About 2 days after initial symptoms appear, small, red, irregular spots with a whitish or bluish centre called Koplik's spots develop on the inside of the cheeks near the molars. About 2 days after Koplik's spots develop, a rash (large brown or red blotches) develops behind the ears, and perhaps on the forehead and face, and can spread to the trunk, arms, and legs. The rash usually begins to fade within 5 days, often starting at the top (head) before it clears up in the lower parts of the body (legs). Once the rash has completely disappeared, the skin may appear a bit brownish and the top skin layers may peel off soon afterwards.
The rash isn't painful and does not itch. Some people may experience increased sensitivity to light, and their eyes may become red and inflamed. During the peak of the infection, a fever usually develops with a body temperature as high as 40°C (104°F).
Measles is contagious for about 4 days before the rash appears and about 5 days afterwards. It's best for people with measles to stay away from others so they won't get infected.
Measles usually runs a simple course with few complications, but in certain cases, problems can arise. The most common complication is pneumonia, an infection of the lungs. Measles does not cause severe pneumonia itself, but it ties up the immune system and inflames the lungs so that bacteria can easily invade and "super-infect" the lungs. The signs of a bacterial infection include a severe cough that lasts for more than 5 days and yellowish or greenish sputum. If these symptoms develop, a doctor should be consulted right away. A second common bacterial infection that occurs as a result of tissue inflammation caused by the measles virus is a middle ear infection (otitis media).
In about 1 in 1,500 cases, measles can affect the brain, causing encephalitis. This usually happens during the late stages of infection, once the rash has already developed. Unfortunately, there's no cure, but some people may recover on their own without any further problems. Many people, however, are left with permanent problems such as seizures.
In a small number of patients, the virus can take permanent rest in the brain and be awakened years later to cause re-infection and brain damage.
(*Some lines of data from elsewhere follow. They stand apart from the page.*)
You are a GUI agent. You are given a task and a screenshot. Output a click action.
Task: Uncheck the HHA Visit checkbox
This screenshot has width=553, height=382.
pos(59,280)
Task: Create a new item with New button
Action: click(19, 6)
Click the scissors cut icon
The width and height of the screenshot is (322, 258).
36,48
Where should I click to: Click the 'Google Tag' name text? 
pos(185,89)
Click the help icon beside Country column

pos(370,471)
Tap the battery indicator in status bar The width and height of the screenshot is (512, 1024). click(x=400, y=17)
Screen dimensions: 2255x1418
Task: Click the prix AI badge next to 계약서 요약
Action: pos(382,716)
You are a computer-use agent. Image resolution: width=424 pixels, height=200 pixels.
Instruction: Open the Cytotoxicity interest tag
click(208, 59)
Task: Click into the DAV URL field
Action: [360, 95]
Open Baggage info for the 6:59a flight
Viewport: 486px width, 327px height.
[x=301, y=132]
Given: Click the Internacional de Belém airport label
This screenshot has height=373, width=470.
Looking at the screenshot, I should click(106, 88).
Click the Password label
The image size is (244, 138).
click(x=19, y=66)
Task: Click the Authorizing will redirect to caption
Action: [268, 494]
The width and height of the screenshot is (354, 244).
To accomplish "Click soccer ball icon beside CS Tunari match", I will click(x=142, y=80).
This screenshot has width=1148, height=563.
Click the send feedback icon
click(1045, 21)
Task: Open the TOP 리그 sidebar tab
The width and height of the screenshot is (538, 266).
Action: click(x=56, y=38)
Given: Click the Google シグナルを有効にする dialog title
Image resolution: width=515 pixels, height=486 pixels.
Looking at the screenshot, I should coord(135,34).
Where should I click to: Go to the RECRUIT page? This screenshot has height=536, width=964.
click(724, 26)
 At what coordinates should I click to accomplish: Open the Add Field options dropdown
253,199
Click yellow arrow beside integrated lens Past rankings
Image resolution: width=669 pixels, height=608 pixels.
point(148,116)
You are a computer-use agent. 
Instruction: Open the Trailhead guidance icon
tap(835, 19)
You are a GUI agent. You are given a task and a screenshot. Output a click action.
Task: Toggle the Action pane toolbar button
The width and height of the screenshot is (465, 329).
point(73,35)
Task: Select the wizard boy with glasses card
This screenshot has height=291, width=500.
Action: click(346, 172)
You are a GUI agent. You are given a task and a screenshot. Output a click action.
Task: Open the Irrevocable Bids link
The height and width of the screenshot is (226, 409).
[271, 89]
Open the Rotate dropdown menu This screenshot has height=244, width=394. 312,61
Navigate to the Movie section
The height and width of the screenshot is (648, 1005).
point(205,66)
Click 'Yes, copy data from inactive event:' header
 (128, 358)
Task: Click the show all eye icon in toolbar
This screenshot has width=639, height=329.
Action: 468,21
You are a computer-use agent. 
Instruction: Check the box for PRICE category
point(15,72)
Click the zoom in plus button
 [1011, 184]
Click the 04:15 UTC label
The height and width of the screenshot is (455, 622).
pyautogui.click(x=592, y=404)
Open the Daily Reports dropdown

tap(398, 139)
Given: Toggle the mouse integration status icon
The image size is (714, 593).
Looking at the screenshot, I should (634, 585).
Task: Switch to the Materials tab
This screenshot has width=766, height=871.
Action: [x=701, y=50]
This results in a condition called subacute sclerosing panencephalitis (SSPE), which is often fatal. This is very rare, occurring in about 14 out of every 1 million cases of measles.
Measles can also cause complications such as hepatitis (inflammation of the liver) or appendicitis (inflammation of the appendix). Very rare complications include heart and kidney problems.
Pregnant women who catch measles have a greater risk of miscarriage.